> **PASSAGE TO READ**:

Analytical challenges in multivariate data analysis and predictive modeling include identifying redundant and irrelevant variables. A recommended analytics approach is to first address the redundancy; which can be achieved by identifying groups of variables that are as correlated as possible among themselves and as uncorrelated as possible with other variable groups in the same data set. On the other hand, relevancy is about potential predictor variables and involves understanding the relationship between the target variable and input variables.
Multiple correspondence analysis (MCA) is a multivariate data analysis and data mining tool for finding and constructing a low-dimensional visual representation of variable associations among groups of categorical variables. Variable clustering as a tool for identifying redundancy is often applied to get a first impression of variable associations and multivariate data structure.

Raw records

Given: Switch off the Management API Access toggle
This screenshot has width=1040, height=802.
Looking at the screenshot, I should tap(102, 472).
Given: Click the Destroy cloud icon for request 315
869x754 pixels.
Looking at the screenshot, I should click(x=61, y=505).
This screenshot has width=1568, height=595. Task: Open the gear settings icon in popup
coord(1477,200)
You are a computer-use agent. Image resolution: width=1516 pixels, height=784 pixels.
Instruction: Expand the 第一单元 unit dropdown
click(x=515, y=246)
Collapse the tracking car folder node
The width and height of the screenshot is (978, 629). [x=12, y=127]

* * *

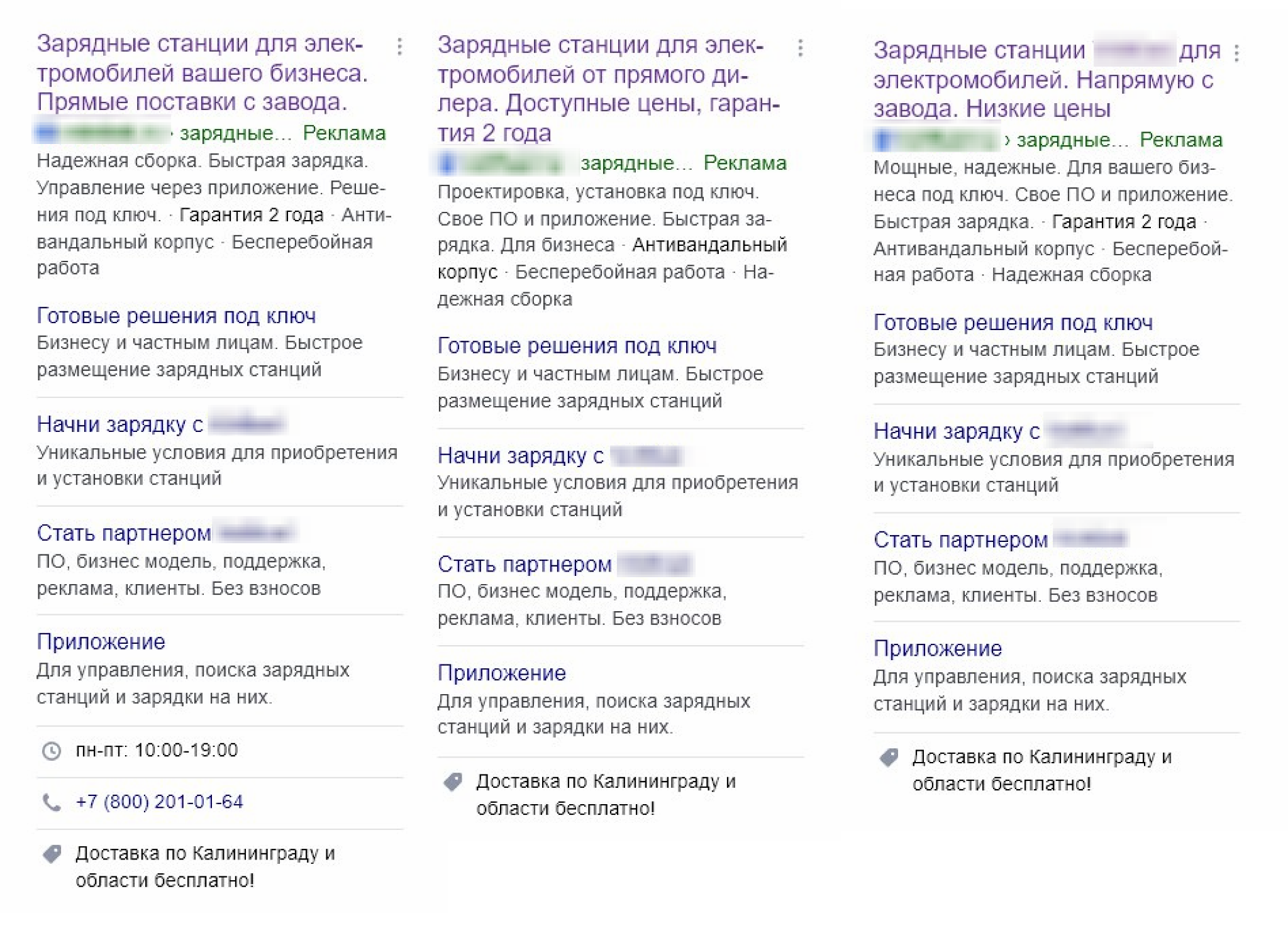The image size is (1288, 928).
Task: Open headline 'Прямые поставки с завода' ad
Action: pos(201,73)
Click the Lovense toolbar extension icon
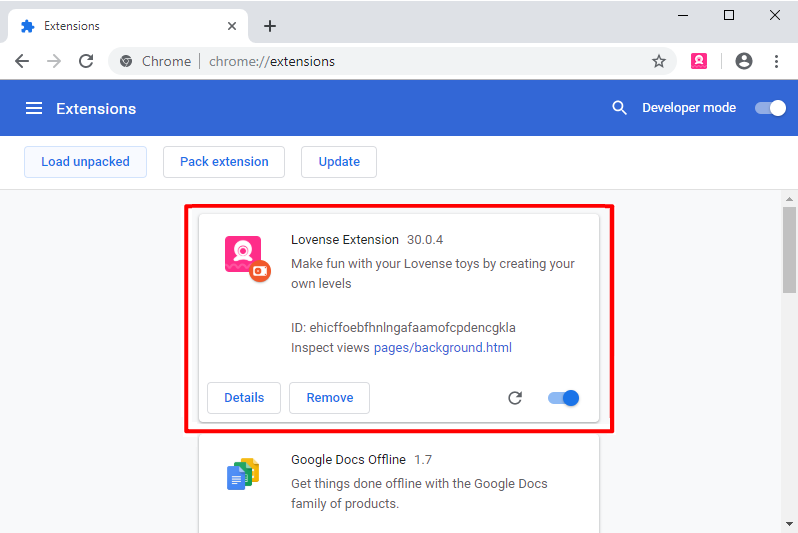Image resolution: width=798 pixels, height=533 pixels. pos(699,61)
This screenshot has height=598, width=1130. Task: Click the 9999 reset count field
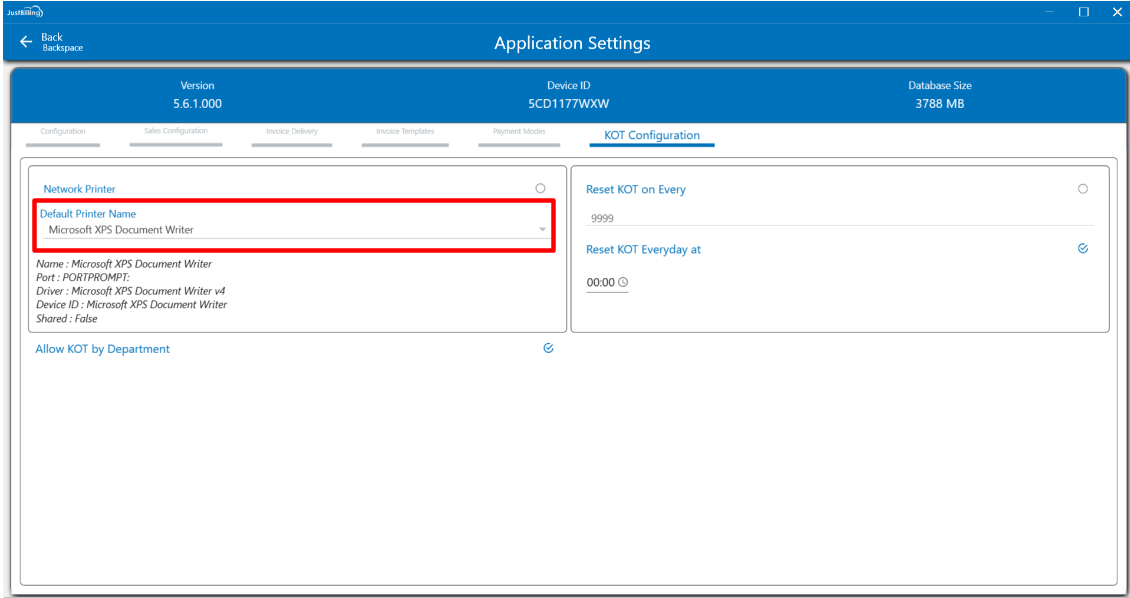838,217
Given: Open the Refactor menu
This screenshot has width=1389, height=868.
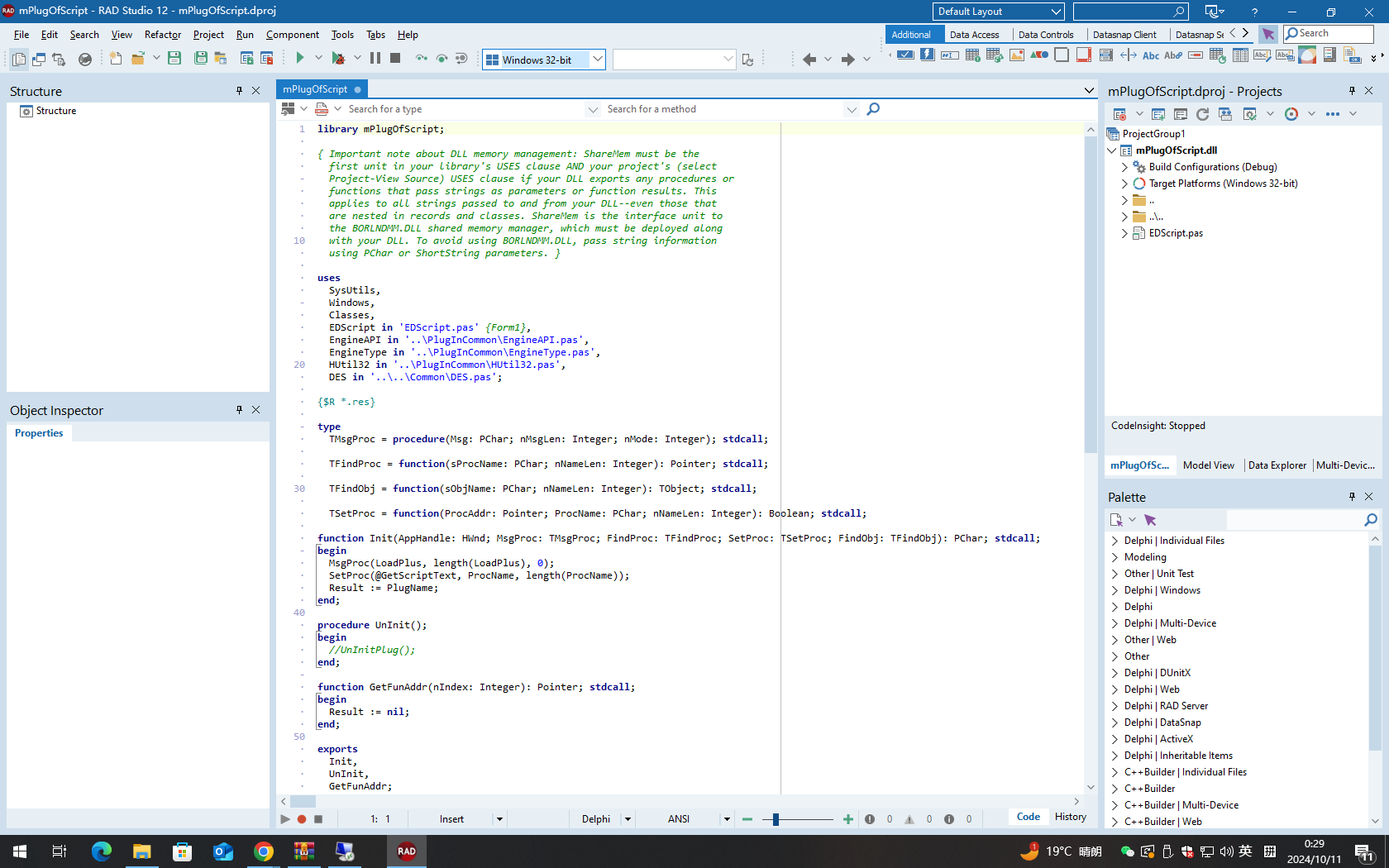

---

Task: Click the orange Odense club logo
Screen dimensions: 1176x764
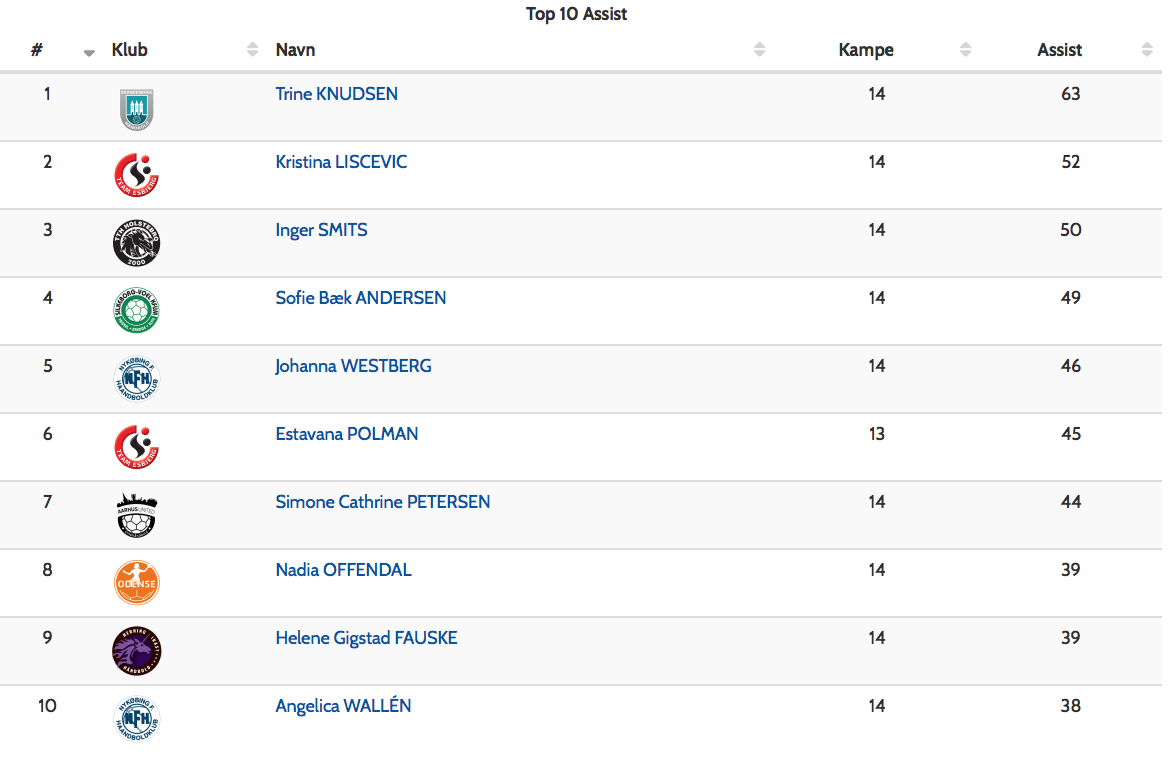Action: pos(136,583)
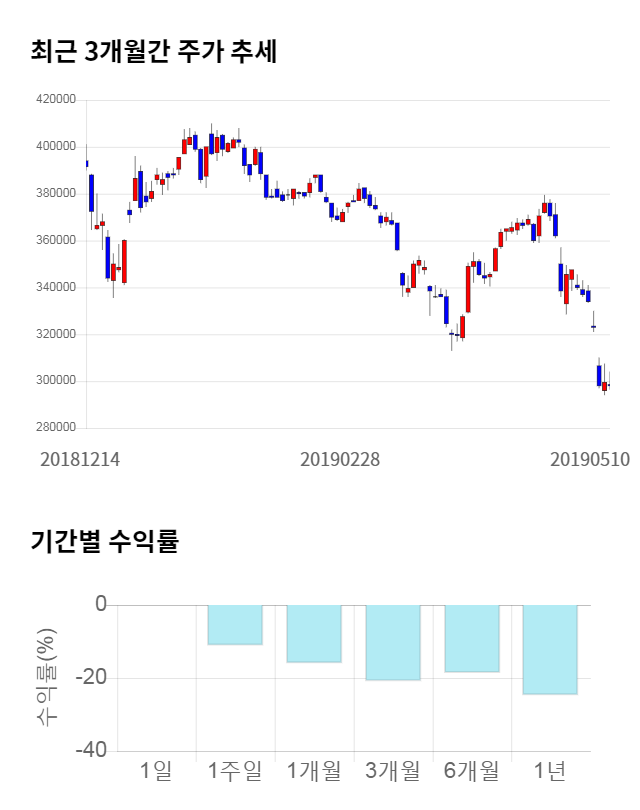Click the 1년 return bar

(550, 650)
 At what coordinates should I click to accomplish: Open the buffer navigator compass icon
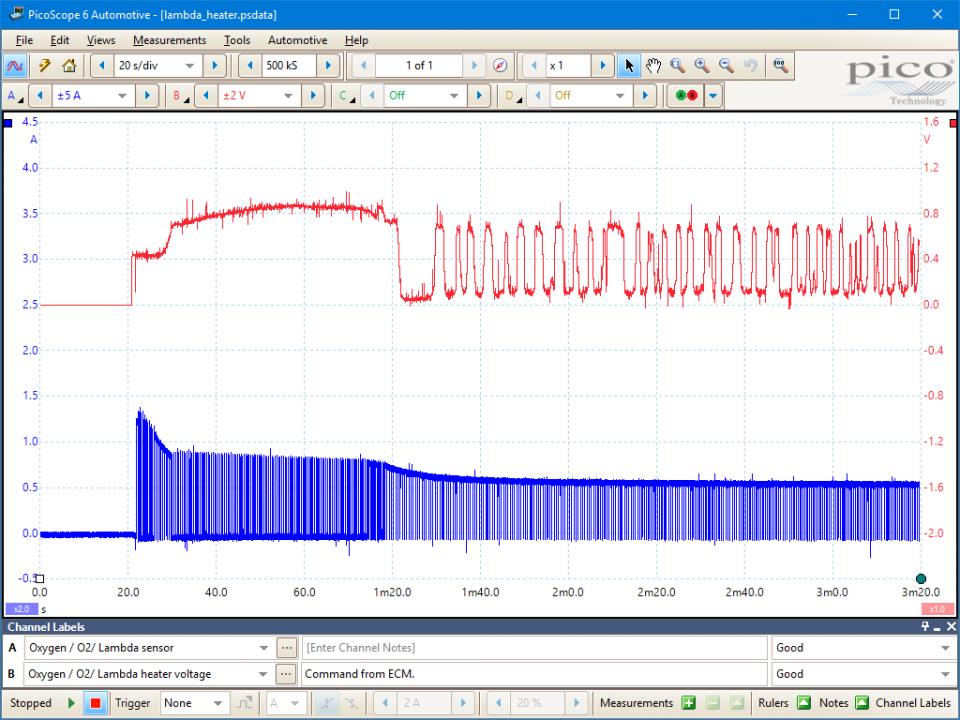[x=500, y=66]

> **DIRECTIVE 1**:
Answer these questions using the passage on multivariate data analysis:
(a) Which issue does the recommended approach address first?
(b) Multiple correspondence analysis represents associations among groups of what kind of variables?
(c) Relevancy involves understanding the relationship between which variables?
> **DIRECTIVE 2**:
Pick up the passage on multivariate data analysis after its final sentence and carry it forward.
None of the entries is required for what comes next.

> **WRITTEN ANSWER 1**:
(a) Redundancy.
(b) Categorical variables.
(c) The target variable and the input variables.

> **WRITTEN ANSWER 2**:
The motivations of this post are to illustrate the applications of: 1) preparing input variables for analysis and predictive modeling, 2) MCA as a multivariate exploratory data analysis and categorical data mining tool for business insights of customer churn data, and 3) variable clustering of categorical variables for the identification of redundant variables.
Customer churn data in this analysis:
Customer attrition is a metrics businesses use to monitor and quantify the loss of customers and/or clients for various reasons. The data set includes customer-level demographic, account and services information including monthly charge amounts and length of service with the company. Customers who left the company for competitors (Yes) or staying with the company (No) have been identified in the last column labeled churn.
Load Packages
require(caret) require(plyr) require(car) require(dplyr) require(reshape2) theme_set(theme_bw(12))
Import and Pre-process Data
The data set used in this post was obtained from the watson-analytics-blog site. Click the hyperlink “Watson Analytics Sample Dataset – Telco Customer Churn” to download the file “WA_Fn-UseC_-Telco-Customer-Churn.csv”.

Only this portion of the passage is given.